“The greatest single cause of atheism in the world today is Christians who acknowledge Jesus with their lips and walk out the door and deny Him by their lifestyle. That is what an unbelieving world simply finds unbelievable.”
Brennan Manning passed away yesterday. He was a voice for scandalous grace throughout his life and a witness to the work grace can do for each of us. He was a ragamuffin and he taught me to be one too.
He was captured by grace that transforms and by grace that does not let us off the hook. Last year I sat on a sun lounger in Cyprus and read All is Grace. It only took me a few hours and tears strained for release. Brennan Manning knew he was beat-up, burdened, weak-kneed. He knew he was bent and bruised. He knew he was in need of grace.
Manning wrote words in prose of a quality rarely equalled. He wrote words that challenged and comforted. He wrote words that made me cry.
He wrote All is Grace as his health began to fade. It reads as a confession as something he felt needed to be said. And he said that grace isn’t just a one time remedy. Brennan was known as a one time priest, one time alcoholic who had left both behind to get married and preach God’s grace.
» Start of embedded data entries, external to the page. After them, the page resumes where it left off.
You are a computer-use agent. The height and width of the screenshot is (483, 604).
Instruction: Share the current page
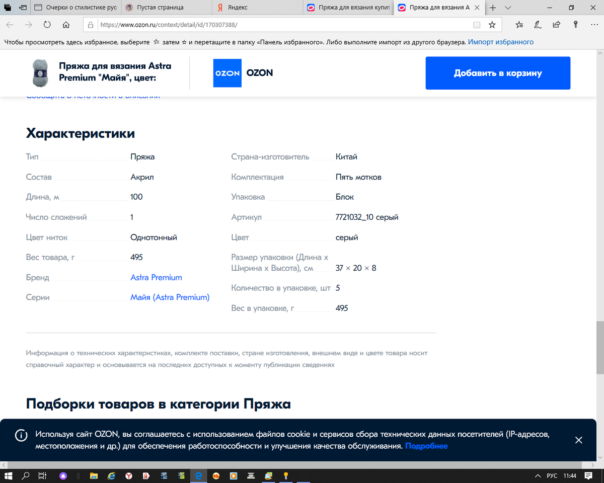click(x=556, y=24)
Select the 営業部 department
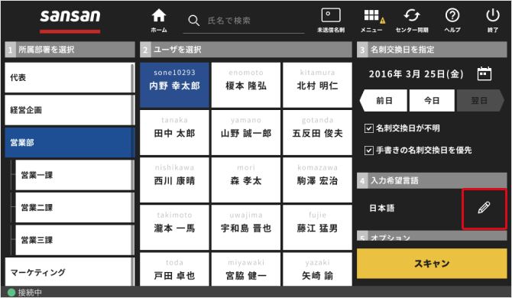This screenshot has height=298, width=512. pyautogui.click(x=70, y=143)
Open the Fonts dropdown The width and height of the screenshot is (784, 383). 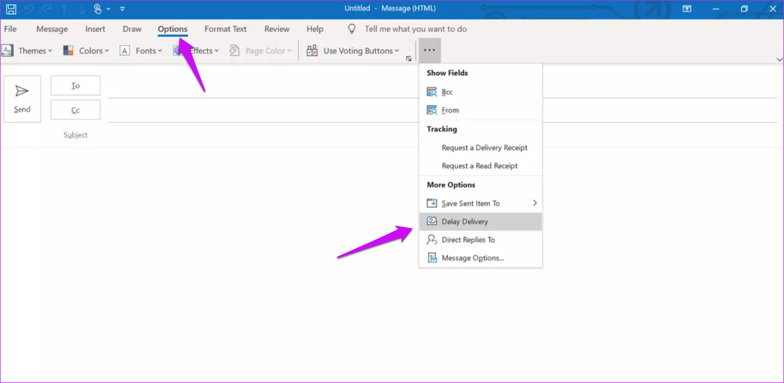(142, 50)

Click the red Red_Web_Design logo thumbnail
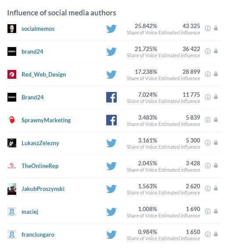12,74
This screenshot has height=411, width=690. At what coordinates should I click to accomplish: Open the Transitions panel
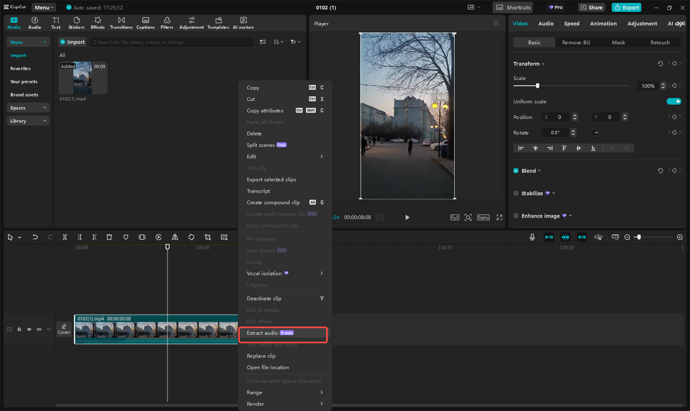click(x=121, y=23)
But the grace that comes to the ragamuffin prepared to limp and stumble to the cross is not a simple one time only fix all. Before God we can stand as victors but the battle goes on. Brennan Manning continued to be an alcoholic.
Sometimes the questions why came with sincerity, sometimes as a Pharisaical grenade, he wrote in All is Grace. And he said his response shifted between the words of 1990 with verbose theological explanation to the words of the past few years: “These things happen.”
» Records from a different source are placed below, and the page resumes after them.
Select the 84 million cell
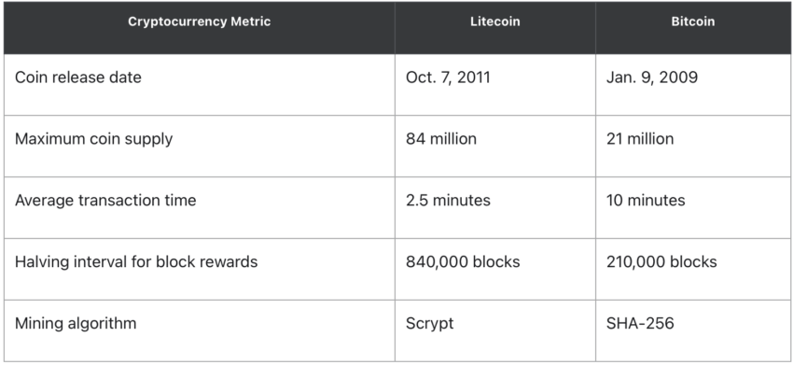793x365 pixels. pos(441,139)
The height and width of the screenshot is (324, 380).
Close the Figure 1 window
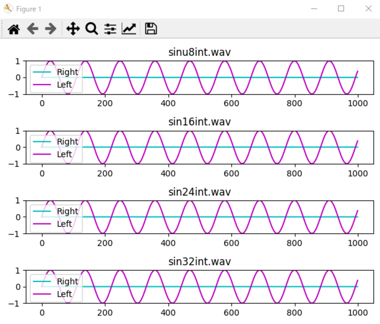[368, 9]
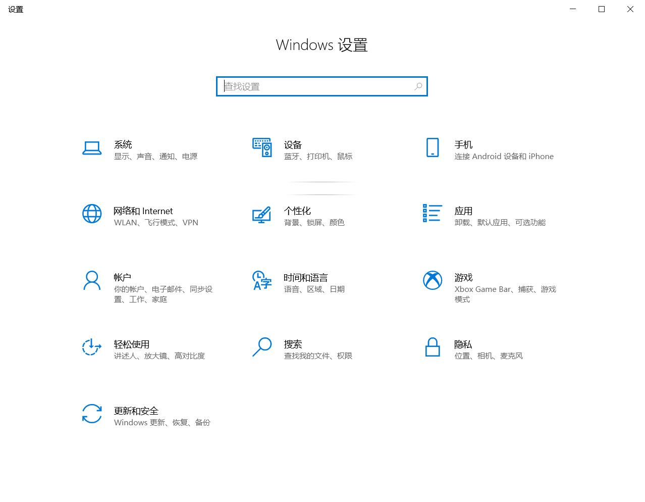Select the 应用 list icon
645x502 pixels.
(x=432, y=214)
They do. They happen to you and they happen to me. Things happen to us and we do things. It is why the scandal of God’s grace is that it is there for us each and every time. Why it helps us to our feet when we hit the ground. Why it lifts its arms around us. Why it holds us tight and why it lets us go.
Why grace is enough.
Why in the end, all is grace.
Today Brennan Manning stands in the freedom of God’s everlasting grace. Let us be thankful for the life that he led and the message he lived.
‘A Word Before’ from The Ragamuffin Gospel
The Ragamuffin Gospel was written with a specific reading audience in mind.
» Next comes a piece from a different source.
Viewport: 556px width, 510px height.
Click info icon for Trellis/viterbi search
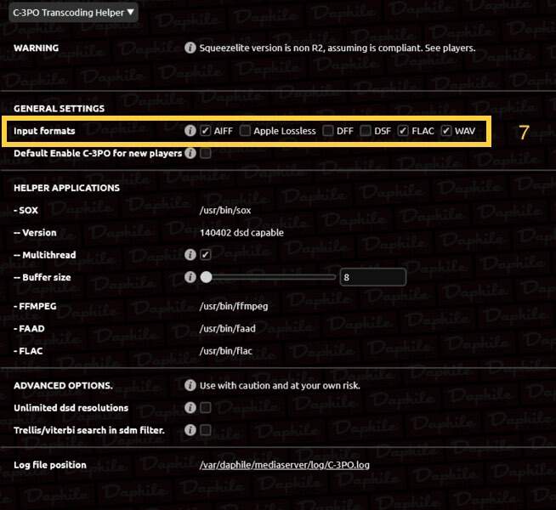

This book is not for the super-spiritual.
It is not for muscular Christians who have made John Wayne and not Jesus their hero.
It is not for academicians who would imprison Jesus in the ivory tower of exegesis.
It is not for noisy, feel-good folks who manipulate Christianity into a naked appeal to emotion.
It is not for hooded mystics who want magic in their religion.
It is not for Alleluia Christians who live only on the maountaintop and have never visited the valley of desolation.
It is not for the fearless and tearless.
It is not for re-hot zealots who boast with the rich young ruler of the gospels: “All these commandments I have kept from my youth.”
It is not for the complacent, hoisting over their shoulder a tote-bag of honours,, diplomas, and good works actually believing they have it made.
It is not for legalists who would rather surrender control of their soulds to rules than run the risk of living in union with Jesus.
If anyone is still reading along, The Ragamuffin Gospel was written for the bedraggled, beat-up, and burnt-out.
It is for the sorely burdened who are still shifting the heavy suitcase from one hand to the other.
It is for the wobbly and weak-kneed who know they don’t have it altogether and are too proud to accept the handout of amazing grace.
It is for the inconsistent, unsteady disciples whose cheese is falling off their cracker.
It is for poor, weak sinful men and women with hereditary faults and limited talents.
It is for earthen vessels who shuffle along on feet of clay.
It is for the bent and the bruised who feel that their lives are a grave disappointment to God.
It is for smart people who know they are stupid and honest disciples who admit they are scalawags.
The Ragamuffin Gospel is a book I wrote for myself and anyone who has grown weary and discouraged along the Way.